* [Task prompt] Rewrite the stretch of rows from the line containing "Given: Open the techcrunch username link" through the line containing "tap(59, 216)" as a numbered list, leaving out blank lines.
-- Information provided start --
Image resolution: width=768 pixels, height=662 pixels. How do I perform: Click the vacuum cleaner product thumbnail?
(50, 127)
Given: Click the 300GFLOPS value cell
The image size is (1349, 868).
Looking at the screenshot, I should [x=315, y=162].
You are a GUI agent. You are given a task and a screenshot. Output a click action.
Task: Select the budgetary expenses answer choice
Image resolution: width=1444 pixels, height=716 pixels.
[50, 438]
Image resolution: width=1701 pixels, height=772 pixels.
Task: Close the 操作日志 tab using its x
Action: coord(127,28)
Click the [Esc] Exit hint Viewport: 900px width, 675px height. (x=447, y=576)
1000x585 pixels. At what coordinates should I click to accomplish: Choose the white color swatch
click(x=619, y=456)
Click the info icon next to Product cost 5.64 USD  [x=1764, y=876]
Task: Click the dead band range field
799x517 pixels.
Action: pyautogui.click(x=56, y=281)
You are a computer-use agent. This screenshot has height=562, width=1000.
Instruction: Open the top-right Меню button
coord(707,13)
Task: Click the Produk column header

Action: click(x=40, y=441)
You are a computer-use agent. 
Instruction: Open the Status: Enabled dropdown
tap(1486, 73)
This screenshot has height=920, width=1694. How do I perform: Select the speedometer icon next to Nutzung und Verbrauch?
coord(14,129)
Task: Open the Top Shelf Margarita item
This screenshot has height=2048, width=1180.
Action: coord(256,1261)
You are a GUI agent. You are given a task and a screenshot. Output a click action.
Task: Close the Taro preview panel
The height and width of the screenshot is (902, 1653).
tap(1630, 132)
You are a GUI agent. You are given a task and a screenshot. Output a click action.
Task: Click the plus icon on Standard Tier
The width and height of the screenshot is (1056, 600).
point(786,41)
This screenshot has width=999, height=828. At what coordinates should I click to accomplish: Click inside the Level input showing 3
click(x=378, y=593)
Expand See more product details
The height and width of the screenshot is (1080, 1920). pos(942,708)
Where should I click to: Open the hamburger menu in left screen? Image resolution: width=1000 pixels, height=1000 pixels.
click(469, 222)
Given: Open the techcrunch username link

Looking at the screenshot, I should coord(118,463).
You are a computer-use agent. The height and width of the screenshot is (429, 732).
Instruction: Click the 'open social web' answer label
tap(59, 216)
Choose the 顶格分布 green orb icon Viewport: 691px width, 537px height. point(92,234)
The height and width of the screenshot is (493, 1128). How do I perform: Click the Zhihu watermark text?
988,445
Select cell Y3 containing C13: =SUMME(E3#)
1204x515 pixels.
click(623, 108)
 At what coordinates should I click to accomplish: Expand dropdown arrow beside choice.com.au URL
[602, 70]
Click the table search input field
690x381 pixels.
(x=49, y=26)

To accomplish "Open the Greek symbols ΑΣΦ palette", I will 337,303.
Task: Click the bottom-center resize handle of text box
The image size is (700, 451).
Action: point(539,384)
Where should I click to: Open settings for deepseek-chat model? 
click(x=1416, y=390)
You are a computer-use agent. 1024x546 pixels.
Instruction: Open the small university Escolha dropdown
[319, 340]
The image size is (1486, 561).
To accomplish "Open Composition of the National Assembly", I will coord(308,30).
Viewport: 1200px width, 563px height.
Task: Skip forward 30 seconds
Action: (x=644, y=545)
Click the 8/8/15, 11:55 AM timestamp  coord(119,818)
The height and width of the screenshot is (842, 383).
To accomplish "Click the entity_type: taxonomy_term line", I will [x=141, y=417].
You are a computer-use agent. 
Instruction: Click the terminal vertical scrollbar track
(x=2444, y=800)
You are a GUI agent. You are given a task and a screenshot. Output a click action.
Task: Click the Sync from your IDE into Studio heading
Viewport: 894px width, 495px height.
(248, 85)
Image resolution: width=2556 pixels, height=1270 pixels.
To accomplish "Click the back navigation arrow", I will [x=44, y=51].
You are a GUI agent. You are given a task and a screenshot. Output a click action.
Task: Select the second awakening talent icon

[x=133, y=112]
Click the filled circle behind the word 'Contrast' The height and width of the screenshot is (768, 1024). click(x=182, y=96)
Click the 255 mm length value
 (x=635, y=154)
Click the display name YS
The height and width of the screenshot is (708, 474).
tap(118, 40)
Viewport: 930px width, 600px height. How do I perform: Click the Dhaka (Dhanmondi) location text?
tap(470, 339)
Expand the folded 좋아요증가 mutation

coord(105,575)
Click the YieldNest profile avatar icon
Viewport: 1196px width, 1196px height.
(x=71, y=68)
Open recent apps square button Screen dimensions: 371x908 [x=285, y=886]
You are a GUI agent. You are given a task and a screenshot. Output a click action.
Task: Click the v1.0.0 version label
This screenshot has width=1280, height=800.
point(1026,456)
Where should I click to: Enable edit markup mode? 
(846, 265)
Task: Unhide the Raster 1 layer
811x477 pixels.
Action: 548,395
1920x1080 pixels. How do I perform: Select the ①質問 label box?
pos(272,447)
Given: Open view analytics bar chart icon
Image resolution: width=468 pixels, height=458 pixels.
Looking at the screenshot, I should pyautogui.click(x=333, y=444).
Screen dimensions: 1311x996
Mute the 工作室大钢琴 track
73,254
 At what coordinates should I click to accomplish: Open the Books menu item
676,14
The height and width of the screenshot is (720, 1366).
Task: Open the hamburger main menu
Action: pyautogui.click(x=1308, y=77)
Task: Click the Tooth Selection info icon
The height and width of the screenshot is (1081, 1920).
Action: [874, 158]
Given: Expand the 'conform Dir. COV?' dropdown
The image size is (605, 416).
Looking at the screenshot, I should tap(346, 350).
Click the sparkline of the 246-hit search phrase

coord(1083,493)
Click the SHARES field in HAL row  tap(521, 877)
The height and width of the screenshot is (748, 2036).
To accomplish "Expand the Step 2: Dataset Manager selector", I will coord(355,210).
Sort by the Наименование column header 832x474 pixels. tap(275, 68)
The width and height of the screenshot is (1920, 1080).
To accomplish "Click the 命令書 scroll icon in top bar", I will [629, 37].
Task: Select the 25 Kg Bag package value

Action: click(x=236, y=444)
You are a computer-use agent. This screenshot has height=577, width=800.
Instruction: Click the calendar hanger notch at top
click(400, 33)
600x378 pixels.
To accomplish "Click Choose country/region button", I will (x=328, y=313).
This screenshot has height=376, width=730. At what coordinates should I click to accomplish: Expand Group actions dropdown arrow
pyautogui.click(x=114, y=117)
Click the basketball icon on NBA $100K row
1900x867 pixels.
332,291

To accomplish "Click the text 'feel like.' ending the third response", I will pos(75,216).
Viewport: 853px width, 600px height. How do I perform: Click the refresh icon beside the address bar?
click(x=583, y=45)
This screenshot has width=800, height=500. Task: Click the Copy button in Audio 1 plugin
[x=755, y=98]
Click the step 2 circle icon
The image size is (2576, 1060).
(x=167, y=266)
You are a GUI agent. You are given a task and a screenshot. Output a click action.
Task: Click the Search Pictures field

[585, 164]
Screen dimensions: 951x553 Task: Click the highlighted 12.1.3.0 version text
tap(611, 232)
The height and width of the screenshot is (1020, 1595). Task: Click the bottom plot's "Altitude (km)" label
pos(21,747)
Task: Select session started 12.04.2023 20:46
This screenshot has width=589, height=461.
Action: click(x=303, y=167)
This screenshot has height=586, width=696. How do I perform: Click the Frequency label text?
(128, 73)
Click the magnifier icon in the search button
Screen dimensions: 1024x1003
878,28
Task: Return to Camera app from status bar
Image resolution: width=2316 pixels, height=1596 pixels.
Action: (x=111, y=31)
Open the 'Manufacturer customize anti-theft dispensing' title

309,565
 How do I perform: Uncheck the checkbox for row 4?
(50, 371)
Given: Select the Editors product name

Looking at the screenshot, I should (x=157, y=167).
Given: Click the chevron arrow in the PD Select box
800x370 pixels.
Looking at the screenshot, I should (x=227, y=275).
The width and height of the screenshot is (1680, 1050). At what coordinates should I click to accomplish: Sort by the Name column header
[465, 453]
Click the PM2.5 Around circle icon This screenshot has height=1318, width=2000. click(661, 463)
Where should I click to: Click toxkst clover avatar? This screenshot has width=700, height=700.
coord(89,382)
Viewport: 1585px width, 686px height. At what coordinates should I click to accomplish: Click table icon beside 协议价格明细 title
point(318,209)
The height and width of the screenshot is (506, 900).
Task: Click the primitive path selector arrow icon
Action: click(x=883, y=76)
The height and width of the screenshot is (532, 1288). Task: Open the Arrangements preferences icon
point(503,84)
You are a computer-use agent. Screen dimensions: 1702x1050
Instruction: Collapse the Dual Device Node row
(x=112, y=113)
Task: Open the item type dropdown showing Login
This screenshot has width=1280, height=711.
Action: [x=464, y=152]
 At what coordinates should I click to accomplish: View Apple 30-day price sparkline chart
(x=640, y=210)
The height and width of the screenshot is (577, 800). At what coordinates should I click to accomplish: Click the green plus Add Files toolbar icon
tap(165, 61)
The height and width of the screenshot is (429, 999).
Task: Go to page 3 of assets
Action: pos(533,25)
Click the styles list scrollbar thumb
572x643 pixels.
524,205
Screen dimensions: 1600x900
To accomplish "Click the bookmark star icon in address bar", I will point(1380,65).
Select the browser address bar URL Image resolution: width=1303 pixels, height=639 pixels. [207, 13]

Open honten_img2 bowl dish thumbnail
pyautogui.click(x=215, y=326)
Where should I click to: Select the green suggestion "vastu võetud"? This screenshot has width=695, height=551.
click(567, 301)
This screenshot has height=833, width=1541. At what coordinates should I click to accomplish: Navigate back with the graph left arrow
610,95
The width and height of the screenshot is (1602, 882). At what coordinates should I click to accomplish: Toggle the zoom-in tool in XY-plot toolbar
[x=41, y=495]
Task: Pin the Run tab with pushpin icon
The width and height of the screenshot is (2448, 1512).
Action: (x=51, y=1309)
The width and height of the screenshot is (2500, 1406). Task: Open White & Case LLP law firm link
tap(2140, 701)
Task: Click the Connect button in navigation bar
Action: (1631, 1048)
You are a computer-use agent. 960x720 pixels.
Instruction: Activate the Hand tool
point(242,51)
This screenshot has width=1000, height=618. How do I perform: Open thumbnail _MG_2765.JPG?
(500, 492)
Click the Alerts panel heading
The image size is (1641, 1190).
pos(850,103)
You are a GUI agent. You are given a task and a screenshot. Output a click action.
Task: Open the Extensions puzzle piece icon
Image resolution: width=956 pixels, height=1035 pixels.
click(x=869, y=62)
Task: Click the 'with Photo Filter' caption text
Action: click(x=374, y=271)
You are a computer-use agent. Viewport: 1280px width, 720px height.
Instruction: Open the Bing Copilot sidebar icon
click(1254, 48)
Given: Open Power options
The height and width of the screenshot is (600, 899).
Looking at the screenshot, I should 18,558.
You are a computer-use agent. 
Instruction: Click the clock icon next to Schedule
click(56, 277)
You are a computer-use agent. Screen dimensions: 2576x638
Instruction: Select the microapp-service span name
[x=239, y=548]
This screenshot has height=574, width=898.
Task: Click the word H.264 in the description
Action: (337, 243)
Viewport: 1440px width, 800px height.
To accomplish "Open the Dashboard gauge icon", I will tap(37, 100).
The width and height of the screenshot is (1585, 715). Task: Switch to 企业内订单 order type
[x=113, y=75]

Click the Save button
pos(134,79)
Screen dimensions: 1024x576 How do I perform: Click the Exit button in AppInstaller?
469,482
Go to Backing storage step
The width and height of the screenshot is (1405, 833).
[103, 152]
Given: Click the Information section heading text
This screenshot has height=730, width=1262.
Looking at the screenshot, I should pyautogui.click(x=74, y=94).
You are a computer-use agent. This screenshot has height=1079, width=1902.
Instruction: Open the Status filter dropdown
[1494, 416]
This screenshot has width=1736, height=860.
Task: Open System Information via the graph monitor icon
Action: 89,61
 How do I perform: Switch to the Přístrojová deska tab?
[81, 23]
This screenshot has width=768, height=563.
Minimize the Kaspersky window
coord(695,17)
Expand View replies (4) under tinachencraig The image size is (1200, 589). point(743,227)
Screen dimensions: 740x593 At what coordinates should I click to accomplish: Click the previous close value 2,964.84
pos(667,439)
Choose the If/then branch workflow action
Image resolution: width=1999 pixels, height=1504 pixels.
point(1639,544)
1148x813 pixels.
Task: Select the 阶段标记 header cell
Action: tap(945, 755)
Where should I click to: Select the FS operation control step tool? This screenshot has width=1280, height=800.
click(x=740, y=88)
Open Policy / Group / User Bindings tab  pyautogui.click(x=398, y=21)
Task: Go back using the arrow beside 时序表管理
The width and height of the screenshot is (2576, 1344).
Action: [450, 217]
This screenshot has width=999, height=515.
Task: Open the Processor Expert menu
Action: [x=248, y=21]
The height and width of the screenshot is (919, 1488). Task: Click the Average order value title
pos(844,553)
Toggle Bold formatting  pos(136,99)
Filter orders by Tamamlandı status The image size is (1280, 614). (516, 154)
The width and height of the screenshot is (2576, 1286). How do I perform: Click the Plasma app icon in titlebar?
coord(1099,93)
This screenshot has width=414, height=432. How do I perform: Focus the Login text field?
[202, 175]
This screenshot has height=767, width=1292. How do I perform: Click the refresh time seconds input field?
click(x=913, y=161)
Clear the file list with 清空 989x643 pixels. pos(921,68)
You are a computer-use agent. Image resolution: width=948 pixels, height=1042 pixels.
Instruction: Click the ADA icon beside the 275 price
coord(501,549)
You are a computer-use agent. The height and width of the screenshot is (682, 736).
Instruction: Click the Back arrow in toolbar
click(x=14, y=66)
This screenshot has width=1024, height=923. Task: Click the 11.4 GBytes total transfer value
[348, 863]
-- Information provided end --
* [The solution]
1. Given: Open the techcrunch username link
2. Looking at the screenshot, I should coord(118,463).
3. You are a computer-use agent. The height and width of the screenshot is (429, 732).
4. Instruction: Click the 'open social web' answer label
5. tap(59, 216)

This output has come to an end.